I think I am frustrated and hormonal.

Trying to piece this marriage together long distance is so hard.
Having a phone relationship with my Husband is trying.

Please don't get me wrong.
We talk for hours each day.

It isn't that I am ungrateful for the efforts he is making.

It is the daily grind of still doing everything alone and taking care of the kids and the house and feeling very unfulfilled.

I want to go back to work or school.
I want something for myself.
I want some financial independence, I don't like being at his mercy for everything.

Unfortunately I can not put my S5 in school until H is actually home because of the hours and the childcare arrangements.

I spoke to my H today.
I told him that I felt depressed and he wanted me to talk to him about it.

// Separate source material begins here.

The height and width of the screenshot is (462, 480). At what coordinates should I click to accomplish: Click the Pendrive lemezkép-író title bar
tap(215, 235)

Yes he listened but he tried to solve the problem for me and he told me that I need to basically pull myself up from this and be grateful for the things I do have.

Maybe he feels somewhat guilty because of the situation I am in and for now he can't do anything.

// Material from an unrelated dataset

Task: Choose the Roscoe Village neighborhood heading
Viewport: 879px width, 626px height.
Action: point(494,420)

But I came away feeling like a child and I don't feel understood.I want my feelings validated. I want him to see that I am lonley and I am tried of being the strong one all of the time.

I know that he is trying to sort things out with his job situation so he can be home permanently.

I have been patient for so long now and I just want it all NOW!!

I know I sound unreasonable and stupid.

He will be here in a few days and I am happy about that but then he will have to leave again and might not be able to make it for Christmas as his goal is to be back in the begining of January for good.

So I suppose the grown up thing to be doing right now is to focus on the positives and stop dwelling on so many negatives.


So somebody slap me and tell me what to do


There can be no testimony without a test.
I am praying to go through this test and come out the other end with a new and better marriage then before.